UK parliament Gaza ceasefire vote descends into chaos, SNP accuse Labour of 'hijacking' vote

UK parliament Gaza ceasefire vote descends into chaos, SNP accuse Labour of 'hijacking' vote


22 February, 2024

UK lawmakers called on Wednesday for a ceasefire in Israel's war on Gaza — but only after dozens walked out of the House of Commons in protest at how the vote was handled. Lawmakers had been debating three separate resolutions related to Israel's war on Gaza.

All were largely symbolic and not binding on the government. But Parliament descended into chaos as legislators from the ruling Conservatives party and an opposition Labour party accused Commons Speaker Lindsay Hoyle of upending parliamentary procedure.

The mayhem first broke out during the debate on a motion from the Scottish National Party urging an immediate ceasefire, the release of all Israeli hostages held by Hamas and “an end to the collective punishment of the Palestinian people”. Labour then submitted a tweaked version of the motion calling for an “immediate humanitarian cease-fire,” without the mention of collective punishment.

Finally, the Conservatives put forward their own amendment, which backed an “immediate humanitarian pause”, followed by “moves towards a permanent sustainable" ceasefire. When Hoyle allowed votes on all three, Conservative lawmakers were furious, saying it went against House of Commons conventions.

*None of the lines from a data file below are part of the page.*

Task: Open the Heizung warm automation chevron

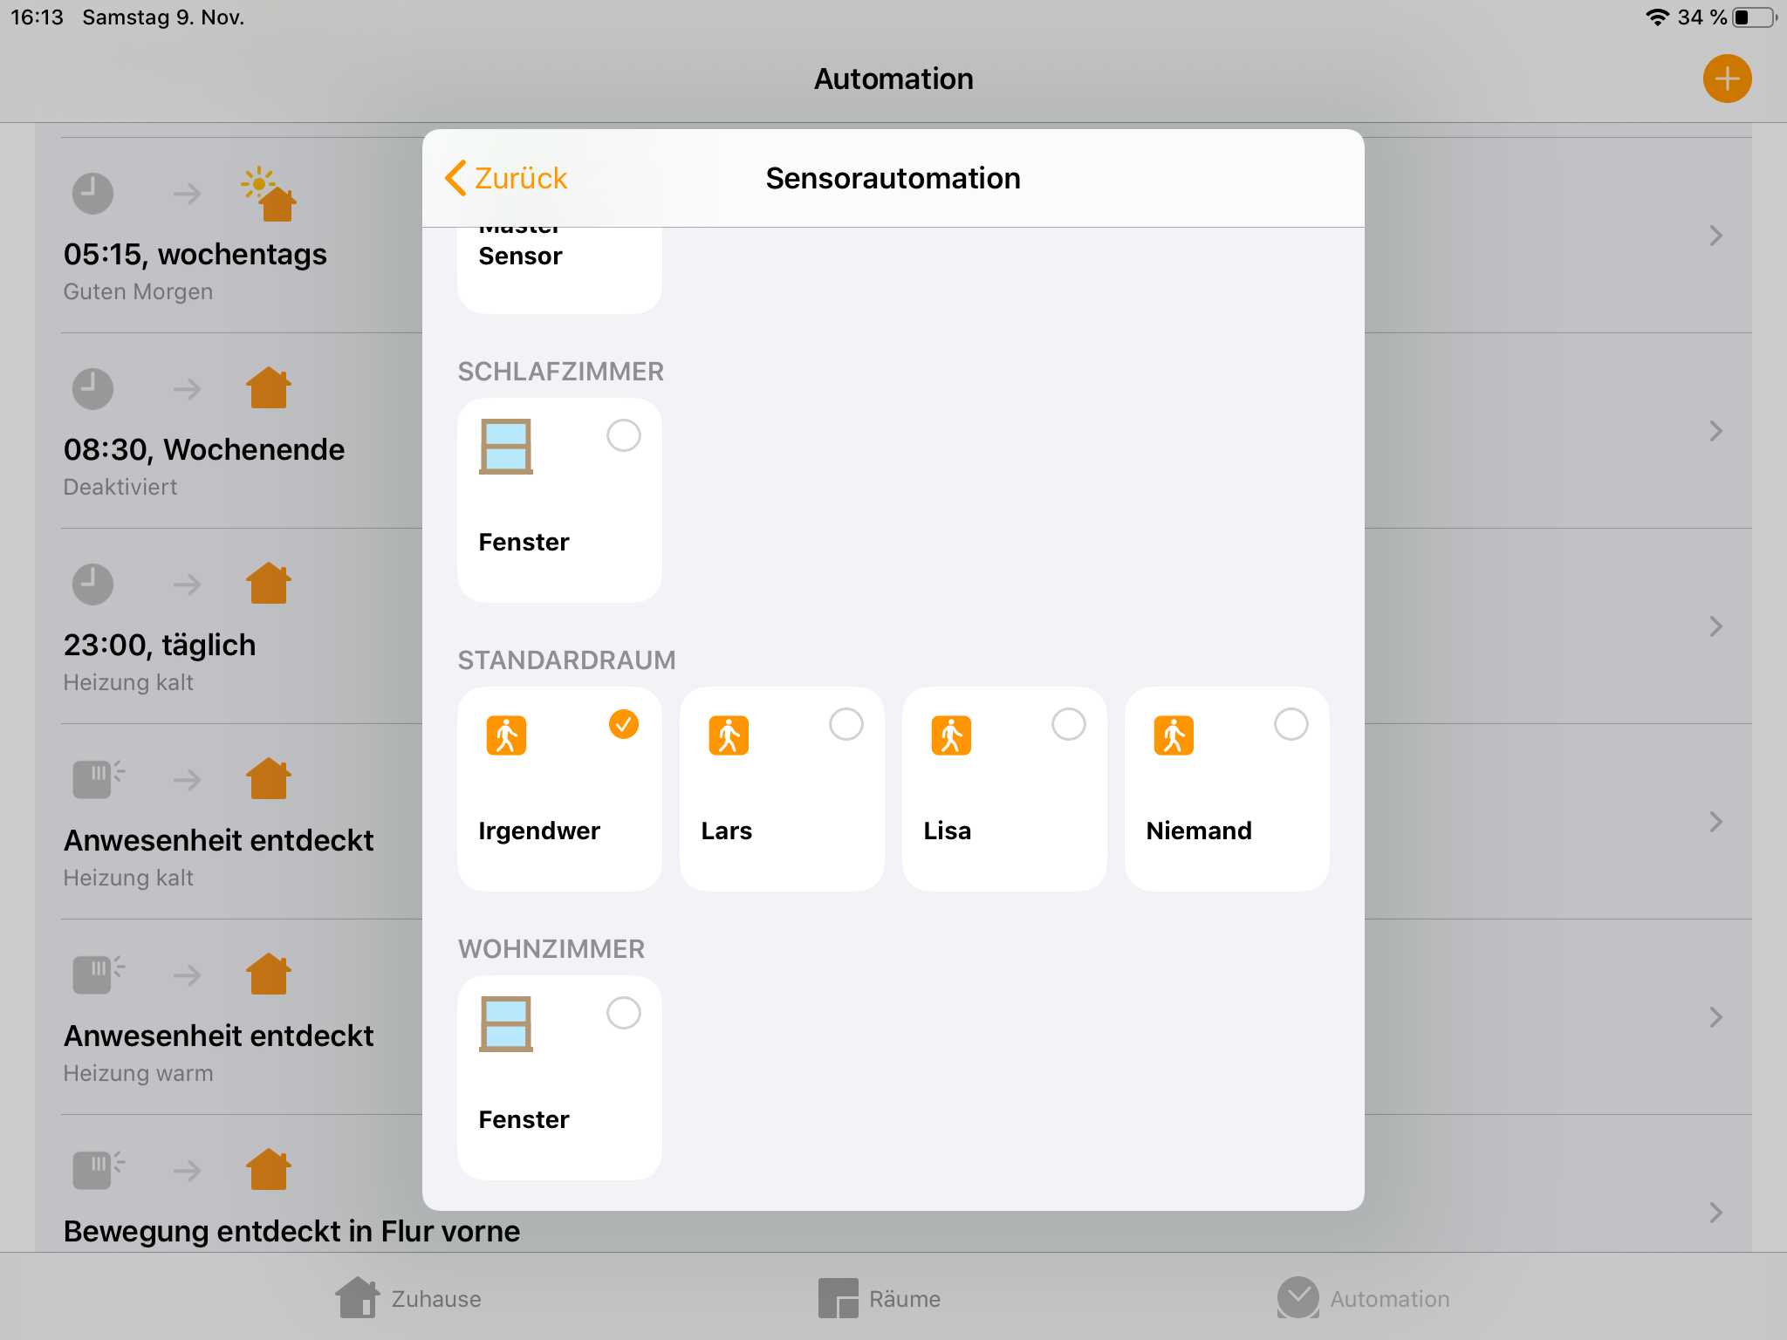Action: [1715, 1017]
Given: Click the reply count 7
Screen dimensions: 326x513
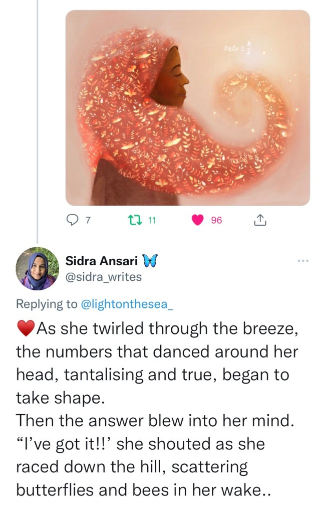Looking at the screenshot, I should click(x=88, y=219).
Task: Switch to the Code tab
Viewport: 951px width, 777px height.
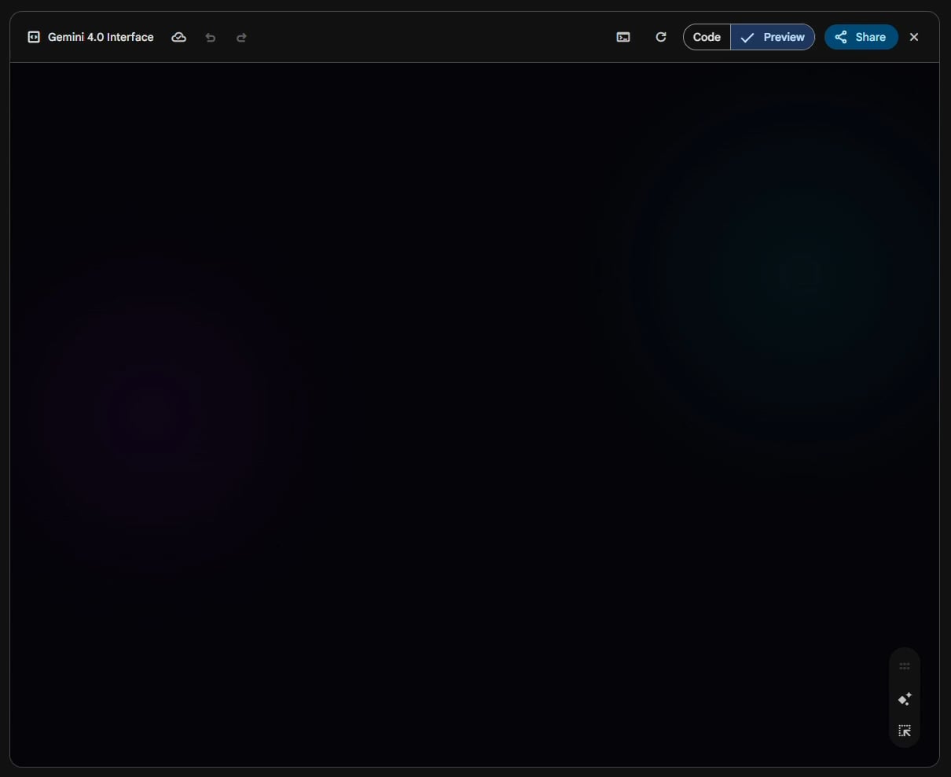Action: pyautogui.click(x=707, y=37)
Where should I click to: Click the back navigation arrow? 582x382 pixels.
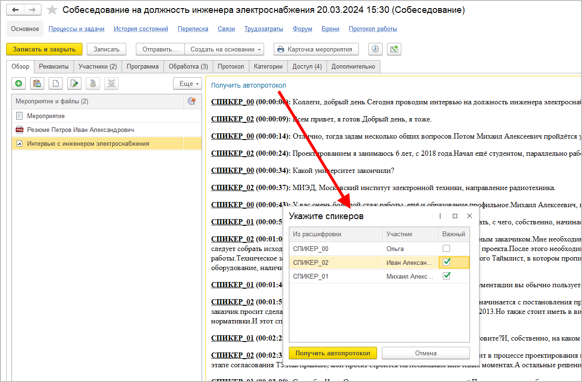[x=15, y=10]
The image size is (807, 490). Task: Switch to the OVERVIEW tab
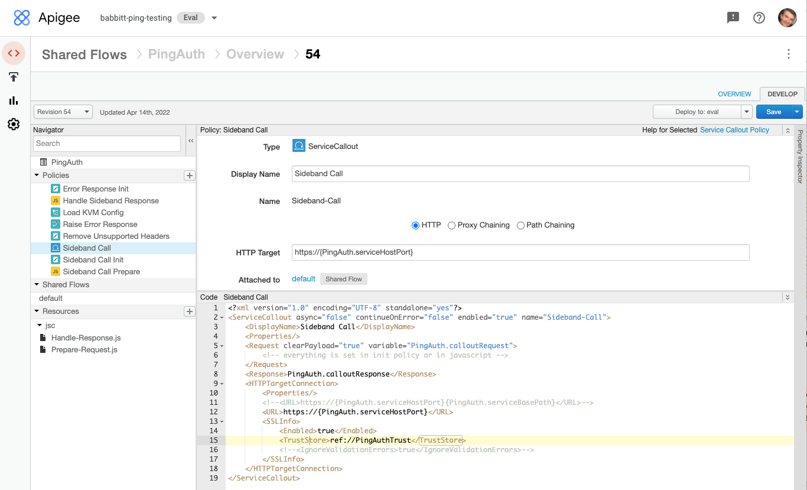click(x=734, y=93)
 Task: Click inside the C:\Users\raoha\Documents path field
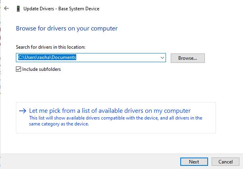(87, 58)
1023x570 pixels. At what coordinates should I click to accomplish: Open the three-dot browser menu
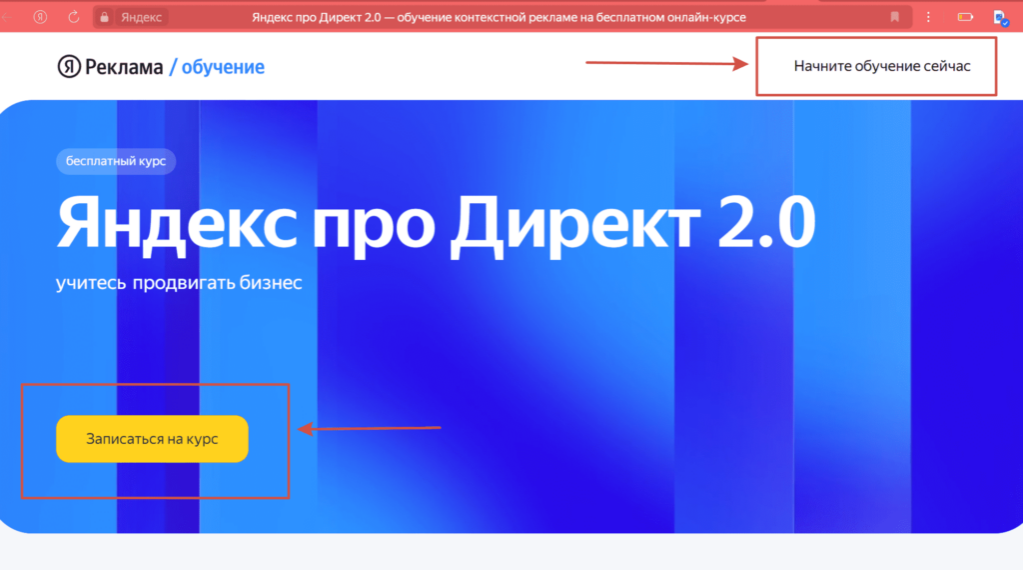(x=929, y=17)
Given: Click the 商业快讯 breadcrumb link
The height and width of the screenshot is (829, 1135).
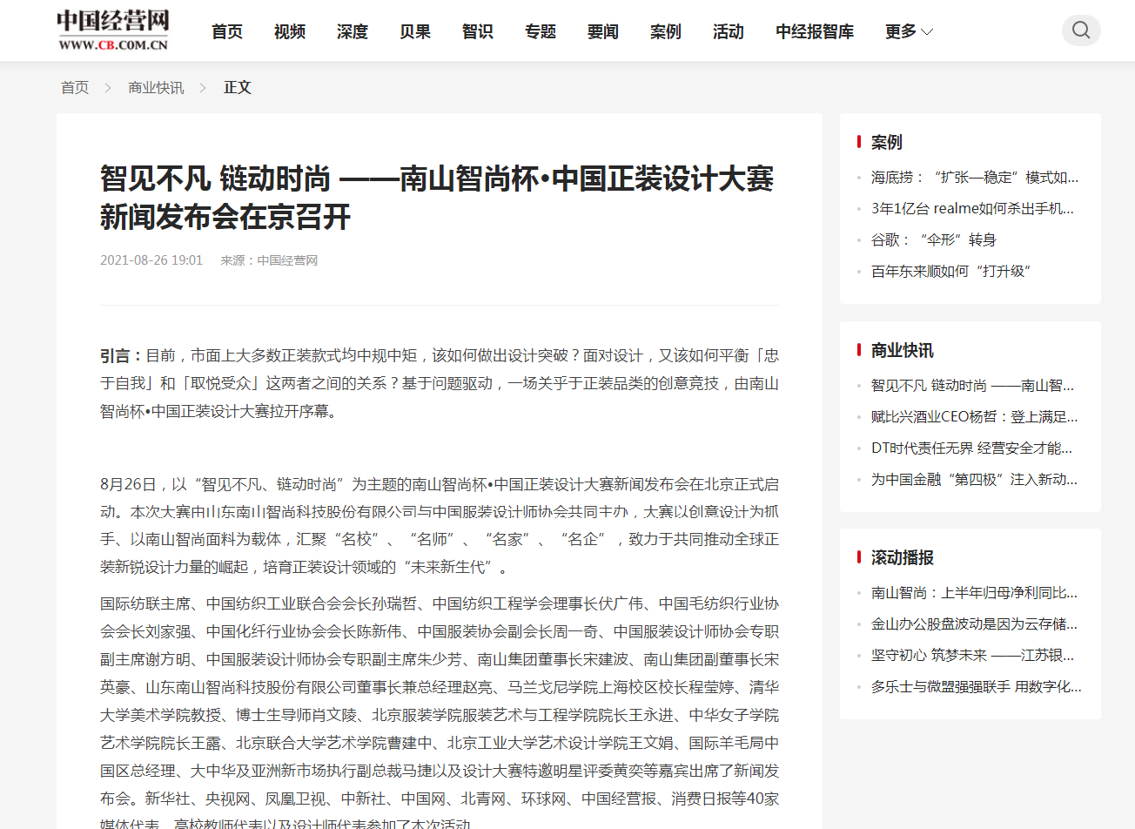Looking at the screenshot, I should 156,88.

Some accused Hoyle — who was elected as a Labour lawmaker before taking up the neutral post of speaker — of favouring the opposition. The SNP, meanwhile, accused Labour of hijacking their motion, and said Hoyle had enabled them to do it. As a result, many Conservatives and SNP MPs walked out, and in their absence, the Labour version of the ceasefire call passed on a voice vote — by calls of “aye” — without a full formal vote.

The political mayhem is a sign of how Israel's relentless and brutal war on Gaza has divided Britain’s politicians and public, sending tensions soaring. Less than 24 hours after the uproar, Hoyle announced that there would be an emergency debate on Gaza and apologised for the part he played in the chaos last night - but said he was acting with the safety of MPs in mind.